Statement on National Police Week

    • May 10, 2019
    150 150 Advocates for Highway and Auto Safety

    FOR IMMEDIATE RELEASE: May 10, 2019

    Contact: Pete Daniels 202-408-1711 (c) 301-442-2249 pdaniels@saferoads.org

    Statement of Cathy Chase, President of Advocates for Highway and Auto Safety, On National Police Week

    In acknowledgment of National Police Week (May 12-18, 2019), Advocates for Highway and Auto Safety (Advocates) honors law enforcement officers and extends our sincere gratitude for their service and sacrifice.  Every day, law enforcement officers confront a long list of deadly behaviors on our roadways such as distracted driving, impaired driving, and speeding.  They risk their lives to keep all road users safe by responding to crashes, managing crash scenes, aiding crash victims, and enforcing traffic safety laws, often on fast-moving highways where they are especially vulnerable.
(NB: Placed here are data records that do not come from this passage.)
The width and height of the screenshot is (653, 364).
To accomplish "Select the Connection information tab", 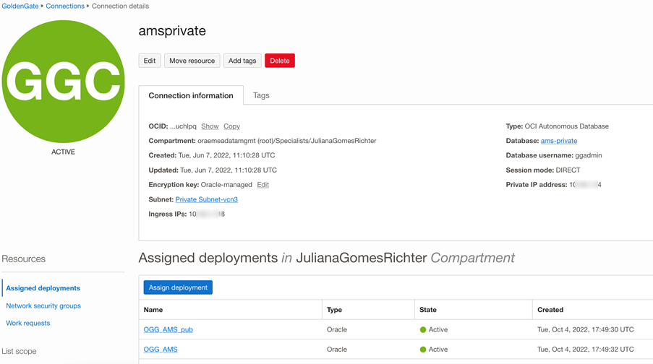I will [191, 95].
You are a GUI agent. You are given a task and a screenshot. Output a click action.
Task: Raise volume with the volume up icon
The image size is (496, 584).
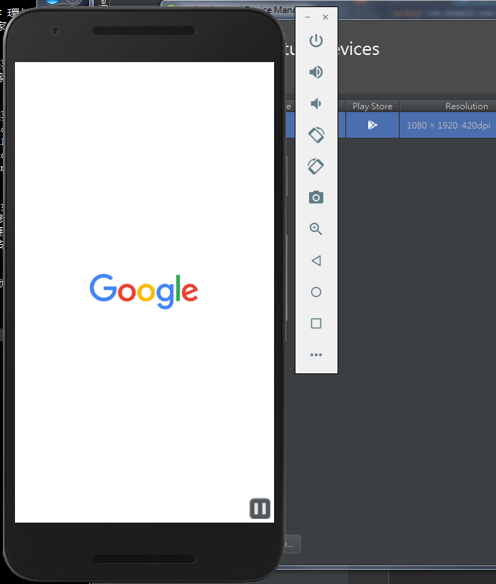click(x=316, y=72)
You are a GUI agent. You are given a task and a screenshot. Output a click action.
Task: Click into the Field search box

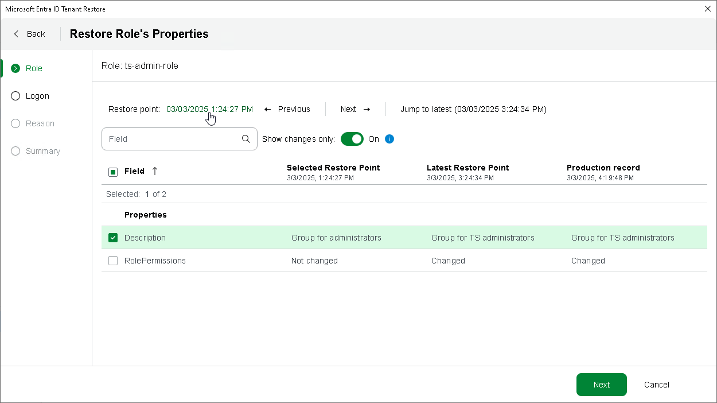(x=172, y=139)
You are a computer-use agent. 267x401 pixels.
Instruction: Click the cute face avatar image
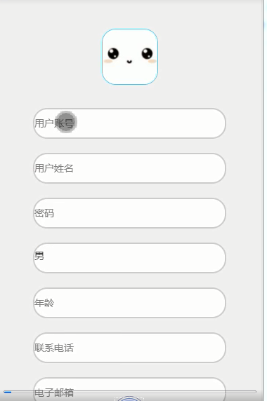pyautogui.click(x=130, y=57)
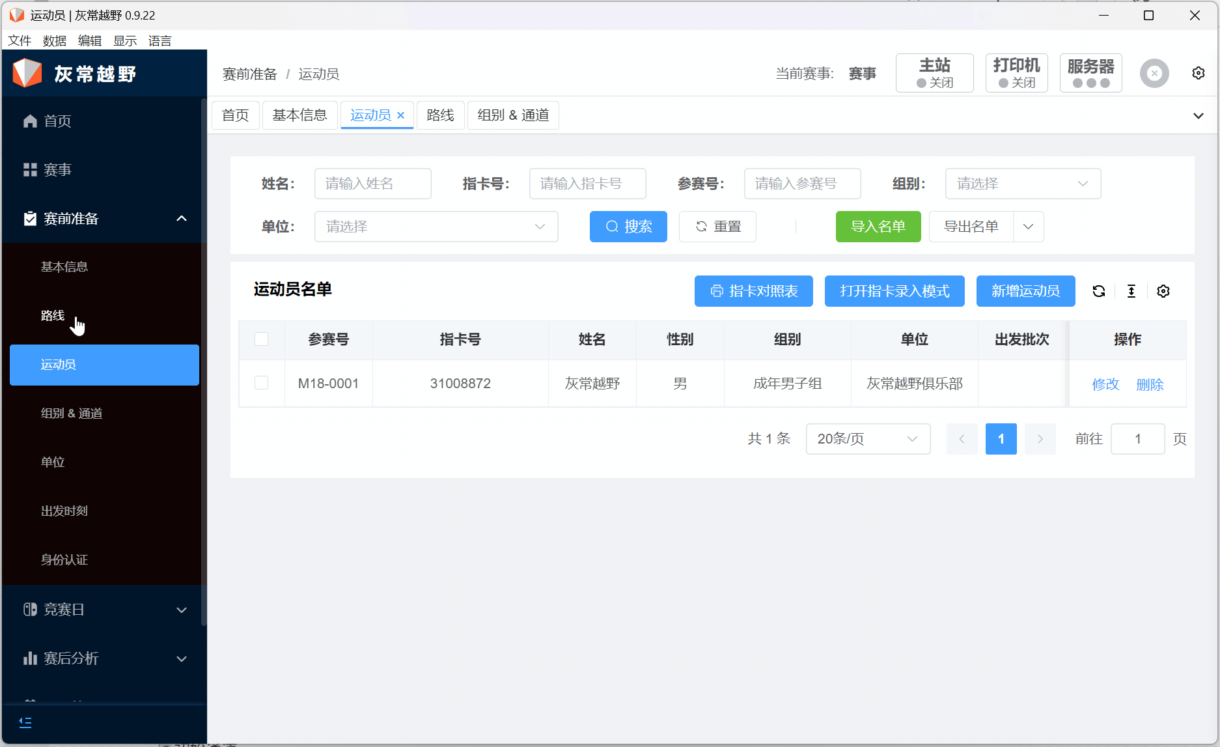1220x747 pixels.
Task: Go to 首页 via the sidebar home icon
Action: (x=30, y=121)
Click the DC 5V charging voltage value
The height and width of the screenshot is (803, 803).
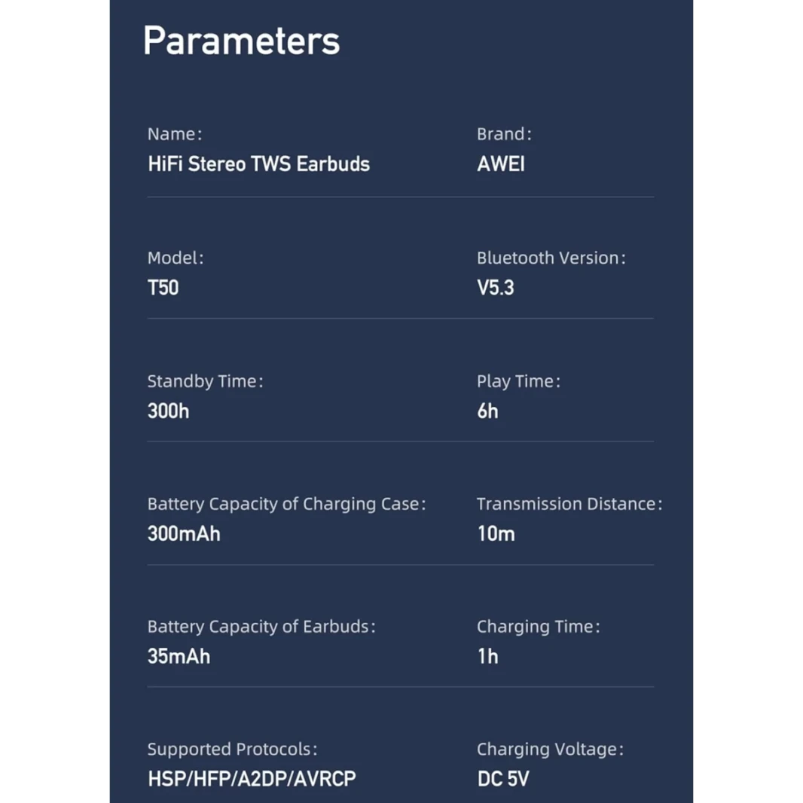[502, 778]
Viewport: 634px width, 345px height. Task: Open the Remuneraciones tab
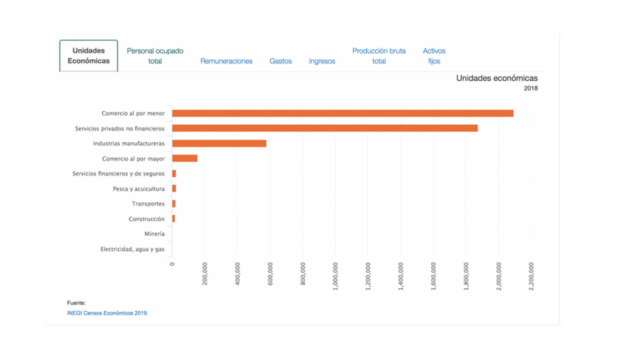(226, 61)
    Earlier this year, Central Falls, Rhode Island Police Chief James Mendonca, Ret. participated in the release of Advocates’ 2019 Roadmap of State Highway Safety Laws:

    One of the most difficult parts of being a law enforcement officer is delivering the news that a loved one has been killed in a motor vehicle crash.  Passage of comprehensive laws enables officers to work toward curtailing these fatalities and making the roads safer for all.  Yet, please know, that police do not want to pull you over.  Not one of us does.  And in fact, when we do pull a driver over, we are putting ourselves at enhanced risk by being exposed on the shoulder of a road to other vehicles.  We greatly prefer compliance over enforcement, and deterrence over detention.

    According to the National Law Enforcement Officers Memorial Fund, between 2009 and 2018, more than 400 officers were killed in automobile and motorcycle crashes, and 122 died after being struck by a vehicle.  Advocates supports comprehensive “move over laws” to protect the safety of law enforcement officers, first responders and other road users.  These laws require motorists to change lanes or slow down when approaching an emergency vehicle that is stopped and displaying flashing lights.

    At a reception marking our 30th anniversary on April 9, 2019, Advocates awarded Montgomery County, Maryland Police Chief J. Thomas Manger, Ret. a “Highway Safety Hero” award for his crucial role in the decade-long effort to pass an all-offender ignition interlock device (IID) law in Maryland.  The law, passed in 2016, is named after Officer Noah Leotta, who was tragically killed by a drunk driver while on duty in 2015.  To date, 33 states and the District of Columbia have passed all-offender IID laws.  These critical laws help curb alcohol-impaired driving which continues to cause nearly a third of all traffic deaths in the U.S. and is one of the most serious problems confronting police officers on our roads.  In fact, one alcohol-impaired driving fatality occurred every 50 minutes on average in 2017.  Despite this ongoing tragedy, states are still lacking countermeasures such as lifesaving IID laws, lowering the limit of blood alcohol content (BAC) while driving to .05 percent, child endangerment laws and prohibitions on open containers of alcohol within the passenger compartment.  Moreover, proven safety technologies such as automatic emergency braking (AEB), lane departure warning and blind spot detection, which are currently available in high-end cars or included in luxury packages, would protect law enforcement officers working on our roadways and should be standard equipment in all new cars.

    Additionally, law enforcement officers are increasingly dealing with the challenge of drug-impaired driving (legal, prescription and illegal drugs), and poly-use of multiple drugs or drugs and alcohol.  More research and data are needed to better understand this problem and target solutions.  We encourage states to advance zero-tolerance marijuana laws for youth and explicitly prohibit marijuana use while driving.  Advocates also urges increased funding for enforcement efforts, training and toxicology programs, and improved data collection and analysis.

    As National Police Week begins on Sunday, May 12, Advocates calls upon elected officials to take immediate action to close the gaps in state highway safety laws to provide law enforcement officers with proven tools to enforce and enhance safety for all road users.  We thank all law enforcement officers and their families, and we look forward to continuing to work together to reduce the unacceptable motor vehicle death and injury toll.